The only deep cut to federal youth spending came in the juvenile justice arena, where $91 in demonstration programs was cut and another $57 million cut was spread across formula and block grant funds for states.

At the state level, spending on early childhood increased in 22 states from fiscal 2010 to fiscal 2011, according to a study by the National Council of State Legislatures, and the overall state expenditures on early childhood increased by $277 million. NCSL includes in its tally child care spending, pre-kindergarten, and home visitation programs to at-risk expectant mothers, along with any other identifiable programs run exclusively for young children and infants.

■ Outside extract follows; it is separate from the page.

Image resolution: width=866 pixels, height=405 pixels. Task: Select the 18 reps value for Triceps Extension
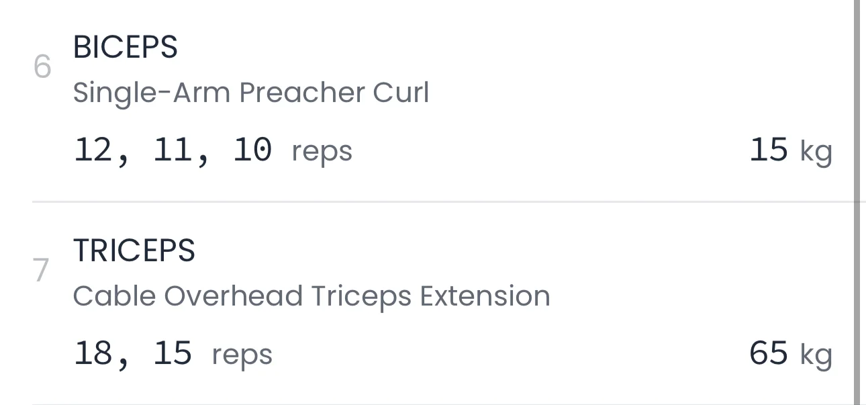click(93, 353)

Nine of those 22 states increased spending on early childhood by over 10 percent; four upped spending by more than 20 percent. In the 27 states where early childhood spending was cut in 2011, only seven saw a cut of 10 percent or more.

NCSL said the influence of ARRA funds on early childhood increases was strongest in 2010, when they were spent “in most states” to “avoid cuts.” But as reliance on ARRA waned in 2011, spending on child care and pre-kindergarten continued to rise in a number of states.

There are already some indications that investments in early childhood will wane in 2012. Kansas increased it early childhood expenditures in 2011, according to NCSL, but gutted its Early Head Start program in 2012 and zeroed out assistance to local governments for after-school programs. The state will contribute $66,584 to Early Head Start in 2012; in 2011, it spent $3.5 million. Arizona, which increased early childhood spending by 70 percent in 2011, zeroed out a $13.7 million child care subsidy for low-income parents.

Uncertain future

The federal pie will shrink even more in coming fiscal years, according to the Kids’ Share 2011 report released by the Urban Institute in July. The report, which counts any program “directly benefiting children or benefiting households because of the presence of children,” forecasts a 9 percent decline in federal outlays on children between 2010 and 2015. And those projections do not incorporate the spring 2011 spending cuts or the cuts mandated by the debt ceiling deal, which means the decline could be higher than 9 percent.

It means that if youth-related spending has any hope of returning to pre-recession levels without another ARRA-type infusion from the federal government, states will have to take on more of the financial burden. Kim Rueben, a state finance analyst for the Urban Institute, estimated that it will be at least a few more years before state budgets will return to the general level they were at in 2008.

Urban Institute Fellow Olivia Golden said that would be an insufficient resurgence in Florida, North Carolina, Georgia and Texas, where a recent Brookings Institution analysis of 2010 Census data showed large increases in the number of children spurred mostly by swelling immigrant populations.

“They will have to go way past 2008 spending,” Golden said. “Texas added one million children between the 2000 and 2010 census.”

None of those states, she said, “have a history suggesting an ability to increase investment.”